━━━ Extracted entries
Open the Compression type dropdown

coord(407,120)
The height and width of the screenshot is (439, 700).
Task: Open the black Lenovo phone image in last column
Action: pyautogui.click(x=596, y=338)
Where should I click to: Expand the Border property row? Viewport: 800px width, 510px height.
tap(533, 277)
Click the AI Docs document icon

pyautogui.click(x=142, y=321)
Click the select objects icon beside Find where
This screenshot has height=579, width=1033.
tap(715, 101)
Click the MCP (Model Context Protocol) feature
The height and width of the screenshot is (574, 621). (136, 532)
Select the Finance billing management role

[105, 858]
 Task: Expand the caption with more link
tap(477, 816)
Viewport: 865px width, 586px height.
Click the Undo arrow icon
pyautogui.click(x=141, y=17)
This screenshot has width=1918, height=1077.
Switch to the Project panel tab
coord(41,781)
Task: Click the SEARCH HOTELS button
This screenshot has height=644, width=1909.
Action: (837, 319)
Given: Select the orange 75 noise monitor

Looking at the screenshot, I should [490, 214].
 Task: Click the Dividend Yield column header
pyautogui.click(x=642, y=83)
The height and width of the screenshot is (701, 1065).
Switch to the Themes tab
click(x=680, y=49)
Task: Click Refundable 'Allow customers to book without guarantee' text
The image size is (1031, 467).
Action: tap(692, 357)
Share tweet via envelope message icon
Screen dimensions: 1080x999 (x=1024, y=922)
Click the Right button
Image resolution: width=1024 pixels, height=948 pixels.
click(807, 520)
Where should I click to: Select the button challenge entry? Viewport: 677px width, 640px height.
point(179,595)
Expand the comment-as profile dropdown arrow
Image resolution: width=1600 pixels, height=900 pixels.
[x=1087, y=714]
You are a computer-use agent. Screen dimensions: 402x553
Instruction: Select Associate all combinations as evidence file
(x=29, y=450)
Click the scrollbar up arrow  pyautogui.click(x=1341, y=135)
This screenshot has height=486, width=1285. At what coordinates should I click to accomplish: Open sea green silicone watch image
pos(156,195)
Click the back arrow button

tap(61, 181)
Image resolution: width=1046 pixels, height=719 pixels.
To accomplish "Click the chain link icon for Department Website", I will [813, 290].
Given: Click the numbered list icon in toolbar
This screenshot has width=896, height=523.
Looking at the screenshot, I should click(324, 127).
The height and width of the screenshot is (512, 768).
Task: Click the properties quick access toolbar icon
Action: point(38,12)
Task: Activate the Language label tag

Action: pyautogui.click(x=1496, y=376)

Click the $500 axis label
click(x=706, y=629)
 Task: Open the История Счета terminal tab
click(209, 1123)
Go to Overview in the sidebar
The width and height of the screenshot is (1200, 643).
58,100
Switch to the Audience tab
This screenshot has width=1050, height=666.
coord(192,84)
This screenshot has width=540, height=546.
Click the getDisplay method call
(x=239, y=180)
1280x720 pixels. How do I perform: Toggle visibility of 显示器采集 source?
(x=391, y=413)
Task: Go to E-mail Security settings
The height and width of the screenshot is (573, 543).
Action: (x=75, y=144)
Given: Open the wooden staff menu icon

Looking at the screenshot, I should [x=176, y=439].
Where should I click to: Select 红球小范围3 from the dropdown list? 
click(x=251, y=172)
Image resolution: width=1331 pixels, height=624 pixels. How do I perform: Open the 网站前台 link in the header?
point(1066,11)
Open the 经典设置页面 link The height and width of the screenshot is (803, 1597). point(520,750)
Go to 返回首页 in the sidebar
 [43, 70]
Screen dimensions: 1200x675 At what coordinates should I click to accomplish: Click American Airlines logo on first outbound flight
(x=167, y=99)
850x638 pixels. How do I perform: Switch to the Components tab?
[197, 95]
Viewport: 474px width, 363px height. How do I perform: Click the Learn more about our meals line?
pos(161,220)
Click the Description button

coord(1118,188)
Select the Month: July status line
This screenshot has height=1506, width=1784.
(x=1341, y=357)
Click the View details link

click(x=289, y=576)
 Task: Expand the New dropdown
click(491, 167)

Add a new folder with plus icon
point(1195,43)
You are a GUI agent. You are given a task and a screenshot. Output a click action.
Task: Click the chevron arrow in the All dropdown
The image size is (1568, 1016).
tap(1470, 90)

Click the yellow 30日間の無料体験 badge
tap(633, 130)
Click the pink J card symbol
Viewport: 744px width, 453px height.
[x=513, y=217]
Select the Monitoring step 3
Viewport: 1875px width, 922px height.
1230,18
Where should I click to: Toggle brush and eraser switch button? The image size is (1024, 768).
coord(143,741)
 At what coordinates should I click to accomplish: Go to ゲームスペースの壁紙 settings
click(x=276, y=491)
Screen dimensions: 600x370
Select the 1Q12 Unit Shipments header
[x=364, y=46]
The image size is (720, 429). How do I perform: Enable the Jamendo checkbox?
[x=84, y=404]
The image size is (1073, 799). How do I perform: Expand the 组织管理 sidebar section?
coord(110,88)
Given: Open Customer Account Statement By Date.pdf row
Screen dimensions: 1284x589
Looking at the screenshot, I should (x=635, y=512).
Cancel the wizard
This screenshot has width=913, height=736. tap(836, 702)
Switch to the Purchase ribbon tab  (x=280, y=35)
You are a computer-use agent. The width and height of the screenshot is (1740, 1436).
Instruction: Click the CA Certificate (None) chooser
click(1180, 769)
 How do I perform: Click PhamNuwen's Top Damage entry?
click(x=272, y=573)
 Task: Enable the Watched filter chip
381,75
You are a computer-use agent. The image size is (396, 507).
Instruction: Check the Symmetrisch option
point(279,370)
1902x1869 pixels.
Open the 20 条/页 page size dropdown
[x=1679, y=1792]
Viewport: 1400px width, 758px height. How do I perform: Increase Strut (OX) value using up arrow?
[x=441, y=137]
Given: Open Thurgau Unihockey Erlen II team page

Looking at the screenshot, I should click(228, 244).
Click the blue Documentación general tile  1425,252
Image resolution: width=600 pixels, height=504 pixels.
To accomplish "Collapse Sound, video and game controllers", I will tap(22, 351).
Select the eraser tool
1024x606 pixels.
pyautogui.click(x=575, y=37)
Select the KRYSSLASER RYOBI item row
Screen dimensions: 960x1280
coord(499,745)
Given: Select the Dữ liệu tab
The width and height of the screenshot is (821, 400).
━━━━━━
## What the task requires
Look for the word "computer" in the data, then return every line that contains it.

## Answer box
You are a computer-use agent. Screen dimensions: 402x553
You are a computer-use agent. The width and height of the screenshot is (1740, 1436).
You are a computer-use agent. The image size is (396, 507).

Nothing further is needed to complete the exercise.